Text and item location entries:
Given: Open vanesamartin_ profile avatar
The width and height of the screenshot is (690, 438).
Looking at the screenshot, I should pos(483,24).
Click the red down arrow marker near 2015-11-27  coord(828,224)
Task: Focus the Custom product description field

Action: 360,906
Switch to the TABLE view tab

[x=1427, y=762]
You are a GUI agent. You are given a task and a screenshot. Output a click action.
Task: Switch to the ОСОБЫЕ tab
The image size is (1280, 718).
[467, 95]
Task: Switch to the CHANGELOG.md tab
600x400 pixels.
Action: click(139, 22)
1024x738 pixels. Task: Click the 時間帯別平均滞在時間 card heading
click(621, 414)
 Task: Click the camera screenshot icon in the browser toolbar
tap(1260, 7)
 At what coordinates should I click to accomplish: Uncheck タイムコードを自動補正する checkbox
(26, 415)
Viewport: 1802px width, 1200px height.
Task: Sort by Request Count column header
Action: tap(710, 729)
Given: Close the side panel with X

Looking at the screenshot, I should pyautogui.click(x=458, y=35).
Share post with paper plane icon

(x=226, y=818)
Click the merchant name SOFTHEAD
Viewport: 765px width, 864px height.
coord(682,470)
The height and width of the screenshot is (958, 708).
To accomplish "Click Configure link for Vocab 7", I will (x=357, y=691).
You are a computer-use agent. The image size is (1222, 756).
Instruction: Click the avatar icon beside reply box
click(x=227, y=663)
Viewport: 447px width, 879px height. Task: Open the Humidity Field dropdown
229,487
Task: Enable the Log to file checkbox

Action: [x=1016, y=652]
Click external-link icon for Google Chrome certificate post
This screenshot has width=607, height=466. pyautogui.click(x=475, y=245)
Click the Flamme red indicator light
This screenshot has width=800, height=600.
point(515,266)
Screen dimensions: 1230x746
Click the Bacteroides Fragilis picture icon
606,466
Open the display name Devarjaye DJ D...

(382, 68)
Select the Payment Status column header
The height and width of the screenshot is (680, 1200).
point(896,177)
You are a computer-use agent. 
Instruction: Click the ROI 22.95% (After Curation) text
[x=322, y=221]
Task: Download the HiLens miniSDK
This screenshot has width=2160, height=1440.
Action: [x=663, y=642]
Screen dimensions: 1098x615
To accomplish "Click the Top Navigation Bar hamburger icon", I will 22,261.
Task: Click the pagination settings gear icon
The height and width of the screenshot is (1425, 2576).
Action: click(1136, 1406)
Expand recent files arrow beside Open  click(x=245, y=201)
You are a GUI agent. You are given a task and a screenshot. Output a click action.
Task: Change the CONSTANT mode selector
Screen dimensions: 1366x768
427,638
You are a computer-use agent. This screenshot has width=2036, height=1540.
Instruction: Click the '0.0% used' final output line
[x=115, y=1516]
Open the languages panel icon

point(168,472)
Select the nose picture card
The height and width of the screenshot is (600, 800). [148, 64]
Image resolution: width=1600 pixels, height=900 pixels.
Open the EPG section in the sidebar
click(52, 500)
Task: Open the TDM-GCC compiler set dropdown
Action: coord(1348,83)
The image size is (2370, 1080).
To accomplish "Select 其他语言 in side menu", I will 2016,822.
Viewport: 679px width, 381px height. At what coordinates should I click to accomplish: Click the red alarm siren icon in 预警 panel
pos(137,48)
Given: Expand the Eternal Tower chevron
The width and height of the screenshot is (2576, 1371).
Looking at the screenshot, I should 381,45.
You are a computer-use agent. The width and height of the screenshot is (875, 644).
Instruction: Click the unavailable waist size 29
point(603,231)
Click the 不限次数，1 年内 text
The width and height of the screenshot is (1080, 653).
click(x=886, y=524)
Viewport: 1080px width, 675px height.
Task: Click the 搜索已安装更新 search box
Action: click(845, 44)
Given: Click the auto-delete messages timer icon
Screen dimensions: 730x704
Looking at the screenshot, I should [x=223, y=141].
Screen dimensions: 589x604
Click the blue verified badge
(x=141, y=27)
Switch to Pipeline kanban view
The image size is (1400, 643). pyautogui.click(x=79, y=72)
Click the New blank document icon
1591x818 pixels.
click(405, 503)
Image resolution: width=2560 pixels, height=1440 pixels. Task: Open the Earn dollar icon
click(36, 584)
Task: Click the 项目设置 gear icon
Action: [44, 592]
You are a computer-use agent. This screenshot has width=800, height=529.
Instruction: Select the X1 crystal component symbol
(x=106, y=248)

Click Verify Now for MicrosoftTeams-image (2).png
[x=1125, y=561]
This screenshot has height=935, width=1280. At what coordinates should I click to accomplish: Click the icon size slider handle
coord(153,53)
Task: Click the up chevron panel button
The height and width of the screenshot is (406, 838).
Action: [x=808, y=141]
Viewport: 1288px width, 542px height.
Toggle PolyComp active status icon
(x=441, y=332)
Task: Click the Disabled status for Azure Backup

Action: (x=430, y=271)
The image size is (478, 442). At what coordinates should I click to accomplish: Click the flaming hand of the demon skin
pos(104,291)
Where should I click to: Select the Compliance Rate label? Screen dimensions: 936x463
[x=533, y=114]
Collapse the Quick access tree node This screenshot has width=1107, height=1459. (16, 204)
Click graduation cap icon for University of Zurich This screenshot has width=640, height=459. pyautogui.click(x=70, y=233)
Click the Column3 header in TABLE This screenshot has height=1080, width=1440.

◆ Prompt ◆
Reproduce the data from the line with "Viewport: 447px width, 879px" to the line with "Action: click(1136, 1406)", swapping every "Screen dimensions" for "Display size" and changing nothing else.

◆ The output ◆
Viewport: 447px width, 879px height. Task: Open the Humidity Field dropdown
229,487
Task: Enable the Log to file checkbox

Action: [x=1016, y=652]
Click external-link icon for Google Chrome certificate post
This screenshot has width=607, height=466. pyautogui.click(x=475, y=245)
Click the Flamme red indicator light
This screenshot has width=800, height=600.
point(515,266)
Display size: 1230x746
Click the Bacteroides Fragilis picture icon
606,466
Open the display name Devarjaye DJ D...

(382, 68)
Select the Payment Status column header
The height and width of the screenshot is (680, 1200).
point(896,177)
You are a computer-use agent. 
Instruction: Click the ROI 22.95% (After Curation) text
[x=322, y=221]
Task: Download the HiLens miniSDK
This screenshot has width=2160, height=1440.
Action: [x=663, y=642]
Display size: 1098x615
To accomplish "Click the Top Navigation Bar hamburger icon", I will 22,261.
Task: Click the pagination settings gear icon
The height and width of the screenshot is (1425, 2576).
Action: click(1136, 1406)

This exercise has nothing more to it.